AFTER DISCOUNTING the marginal increase in timber production and value, other agricultural production was off 11% mainly because total grape tonnage dropped significantly from about 78,000 tons to about 62,000 tons — perhaps a reflection of the drought or lower temperatures during the growing season.

ROUGHLY 600 bottles of wine are produced by one ton of grapes. So if the average retail price of a bottle is $20-$30 (frequently much more) for the 62,000 tons, that’s well over $700 million in retail value — a lot more than the $94 million in raw grape crop value reported in the 2014 crop report. The crop report does not provide the relationship between the grape crop and county revenues; it’s very indirect since grapes contribute some percentage of sales tax and property taxes, but certainly not a reflection of the total crop value.

BACK OF THE ENVELOPE calculations for grapes show why there’s so much acreage planted in grapes. If a small ten-acre vineyard can generate 6,000 bottles a year and sell them for $40 at retail, that’s a gross of $240,000. Factor in that field and bottling labor is mostly seasonal and low-paid, ag water is cheap, and a good chunk of your revenue is direct sales via on-line sales or a tasting room — and probably at least half of your gross is pure profit. Then add more zeroes for the bigger vineyards… Why, wine grapes are probably more profitable than marijuana!

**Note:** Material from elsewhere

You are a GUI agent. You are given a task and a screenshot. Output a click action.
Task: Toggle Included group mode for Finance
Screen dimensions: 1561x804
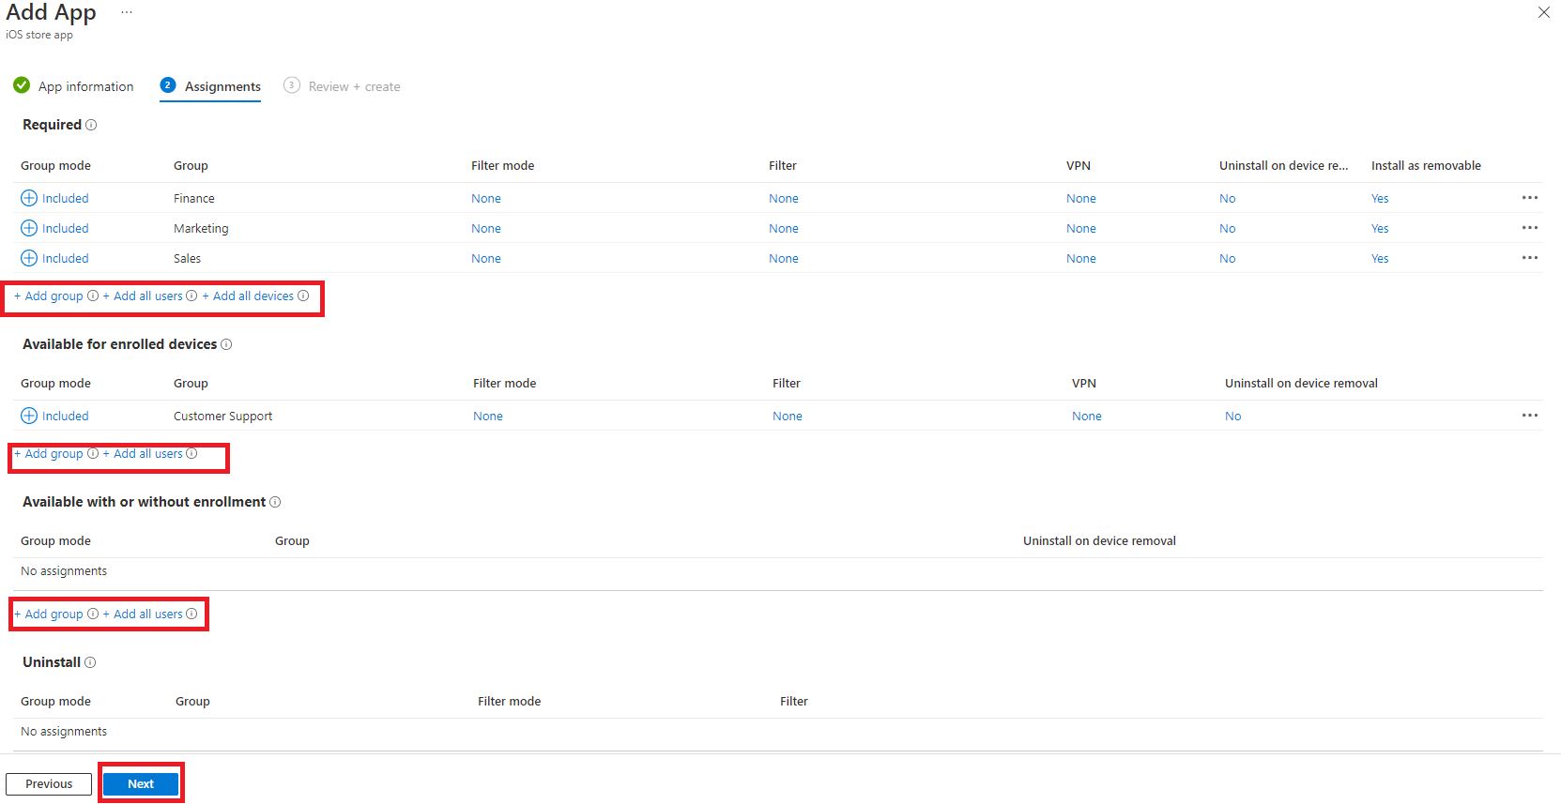click(x=54, y=198)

PINOT GRAPES sold for over $2700 per ton in 2014, much more than the other varieties which sold for between $1,000 and $1800 per ton.

MOST OF THE CONVENTIONAL AG SECTORS were up in 2014 — vegetables, livestock, nursery, etc. — even though there was lower overall production, also probably drought related. Vegetable production, livestock production, and livestock and poultry products all were up in gross value and livestock was reported to have seen “very favorable market prices.”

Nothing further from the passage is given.